START PROVIDED RECORDS

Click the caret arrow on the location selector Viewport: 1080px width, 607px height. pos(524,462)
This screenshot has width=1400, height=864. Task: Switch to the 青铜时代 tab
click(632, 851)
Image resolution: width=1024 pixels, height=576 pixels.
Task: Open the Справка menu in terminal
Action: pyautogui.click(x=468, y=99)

END PROVIDED RECORDS

WHAT YOU ARE ASKED TO DO –
What you return must match, line for line, the data from the line containing "This screenshot has" to its end, both ends included.

TASK RESULT –
This screenshot has width=1400, height=864. Task: Switch to the 青铜时代 tab
click(632, 851)
Image resolution: width=1024 pixels, height=576 pixels.
Task: Open the Справка menu in terminal
Action: pyautogui.click(x=468, y=99)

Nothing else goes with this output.